----- RECORDS -----
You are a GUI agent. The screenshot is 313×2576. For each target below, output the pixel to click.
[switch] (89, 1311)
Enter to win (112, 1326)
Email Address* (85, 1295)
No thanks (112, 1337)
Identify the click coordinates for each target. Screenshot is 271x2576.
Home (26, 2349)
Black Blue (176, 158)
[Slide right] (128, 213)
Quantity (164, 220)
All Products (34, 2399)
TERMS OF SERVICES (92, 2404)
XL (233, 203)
-----
- **TASK INSTRUCTIONS**: The lines holding the word "target" are the answer. Pull them out of the records and copy them.

- **TASK OUTPUT**:
You are a GUI agent. The screenshot is 313×2576. For each target below, output the pixel to click.
Identify the click coordinates for each target. Screenshot is 271x2576.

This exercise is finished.